Facebook : Des utilisateurs camerounais comptent leurs pertes
Des utilisateurs face à leur smartphone

La panne mondiale de plus de 6 heures qui a interrompu Facebook, son application de partage de photos Instagram et ses applications de messagerie WhatsApp et Messenger, lundi dernier, a créé un manque à gagner chez certains promoteurs d’activités en ligne au Cameroun.

Il est un peu plus de 16 heures ce lundi 4 septembre 2021, lorsque des utilisateurs de WhatsApp, l’une des applications de messagerie de l’empire Facebook, sont dans l’impasse. Il est impossible pour eux d’envoyer et de recevoir des messages. Sauf que, le désagrément qui a duré plus de 6 heures n’est pas que sur cette plateforme d’échange, Facebook,  sa messagerie Messenger et son application de partage de photos, Instagram, ne fonctionnent  également pas.

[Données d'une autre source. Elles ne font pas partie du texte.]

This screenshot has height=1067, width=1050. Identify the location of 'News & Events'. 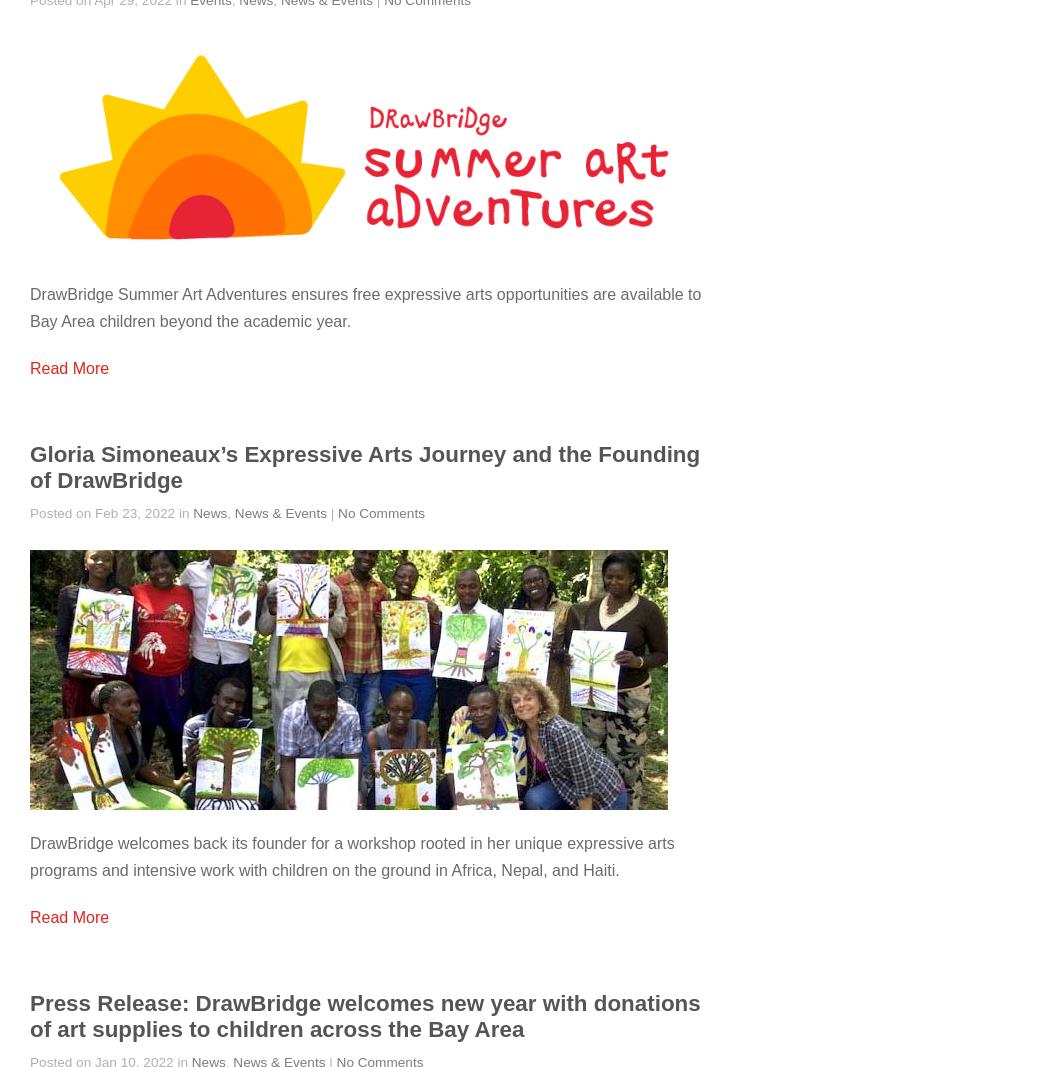
(234, 512).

Réunis dans un hôtel de Douala dans le cadre du suivi d’une précédente formation sur le Fact-checking, les journalistes et blogueurs à cette rencontre se sont plaints  de la lenteur du réseau internet quelques heures avant le shut down de ces  plateformes sociales. « J’ai d’abord cru que c’était un problème de réseau, ou alors qu’on s’était trop connecté  à ces plateformes. Mais, c’est quand l’un des opérateurs de téléphonie mobile  m’a envoyé un message me signifiant que Facebook avait une panne mondiale, que je me suis rendue compte de ce qui se passait », témoigne Agnès Ekounda, journaliste.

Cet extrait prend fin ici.